---------- Приведённый текст ----------

Вообще вдруг выяснилось, что мы про себя мало знаем. В 2018 году мы будем отмечать столетие нашего театра, мы к этому очень готовимся, поднимаем архивы. Мы вдруг поняли, что о режиссуре Немировича-Данченко после Павла Александровича Маркова никто не писал. Чуть больше написано о Станиславском. Но ведь на самом деле Немирович-Данченко был режиссёром, который даст фору любому сегодняшнему оперному режиссёру, любому. То, что он делал, это был такой авангард, который и сейчас авангард. Он либретто переписывал, место и время действия менял. Без малого 100 лет назад. «Карменсита и солдат», «Травиата» – великие были спектакли. Музыкальная студия МХТ возила «Карменситу» за границу, где народ просто с ума сходил от того, что может быть в музыкальном театре. Были просто потрясающие отзывы на этот спектакль!

---------- Фрагменты материала ----------

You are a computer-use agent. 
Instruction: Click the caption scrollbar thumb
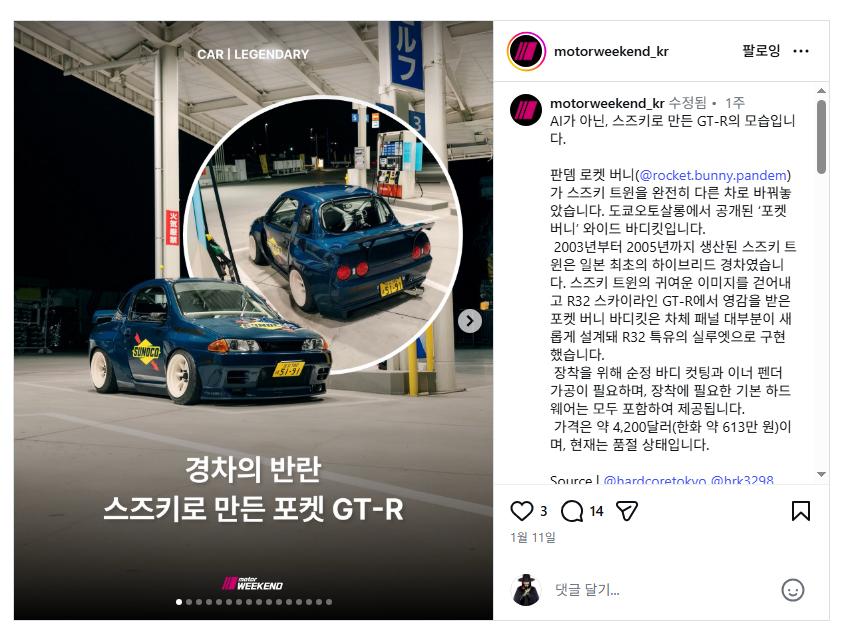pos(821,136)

----------
---------- Фрагменты материала ----------

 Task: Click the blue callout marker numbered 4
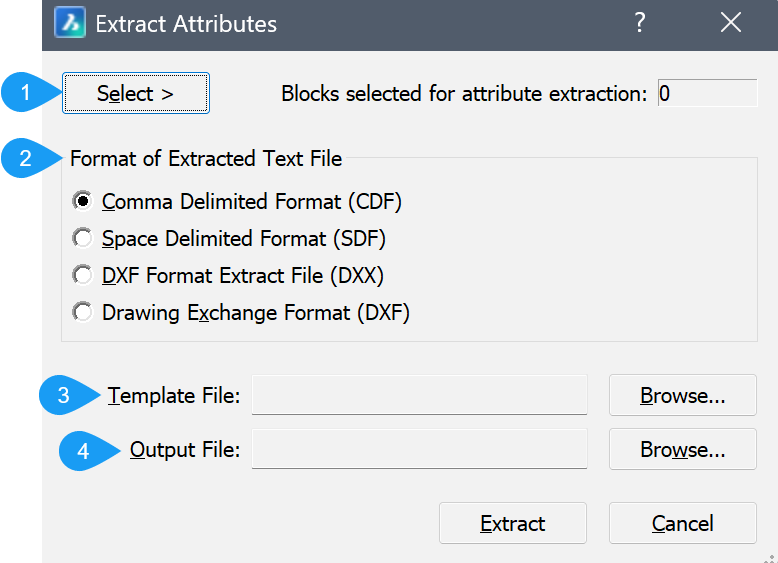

----------

* Задания
**a.** Отредактируйте текст о Немировиче-Данченко: перепишите всё от «Вообще вдруг выяснилось, что» вниз до «на этот спектакль!», поставив «Мейерхольде» вместо «Станиславском».
**b.** Подхватите текст о Немировиче-Данченко и продолжите его сразу после последнего приведённого предложения.
Материал для работы не понадобится.

* Ответы к упражнению
**a.**
Вообще вдруг выяснилось, что мы про себя мало знаем. В 2018 году мы будем отмечать столетие нашего театра, мы к этому очень готовимся, поднимаем архивы. Мы вдруг поняли, что о режиссуре Немировича-Данченко после Павла Александровича Маркова никто не писал. Чуть больше написано о Мейерхольде. Но ведь на самом деле Немирович-Данченко был режиссёром, который даст фору любому сегодняшнему оперному режиссёру, любому. То, что он делал, это был такой авангард, который и сейчас авангард. Он либретто переписывал, место и время действия менял. Без малого 100 лет назад. «Карменсита и солдат», «Травиата» – великие были спектакли. Музыкальная студия МХТ возила «Карменситу» за границу, где народ просто с ума сходил от того, что может быть в музыкальном театре. Были просто потрясающие отзывы на этот спектакль!

**b.**
Я об этом вспомнила, когда у нас пошёл «Евгений Онегин», в постановке Тителя и декорациях Боровского. Его очень сложно принимала пресса, несмотря на то, что это замечательный спектакль, один из лучших, я считаю. Но когда театр осенью после премьеры повез этот спектакль в Италию, там были восторженные рецензии: писали о том, как это гениально, о том, что таких артистов давно никто не видел, о гармоничности режиссуры. А за год до этого мы возили в Мюнхен наш спектакль «Так поступают все женщины». Правда, этот спектакль и здесь имел хорошую прессу, но там она была просто феерическая. Причём где? В Германии, где Моцарта ставят во всех театрах страны.
А ваша «Аида»?
Это другой спектакль, это спектакль дизайнерский во всех отношениях, с очень лапидарно выстроенными взаимоотношениями. Там всё таким крупным мазком написано. И, конечно, он очень красивый – и музыка, и декорации, и костюмы. Если артисты хорошо поют, больше ничего не надо. «Аида» – это такая опера. Искать там сто пятьдесят восьмой смысл не надо. Тут главный смысл – в красоте, и мы можем с этим согласиться, опера даёт к этому основания. Можно поставить эту оперу и совсем по-другому, но Штайн сделал так.
Видно, что Вам ближе опера. А балет?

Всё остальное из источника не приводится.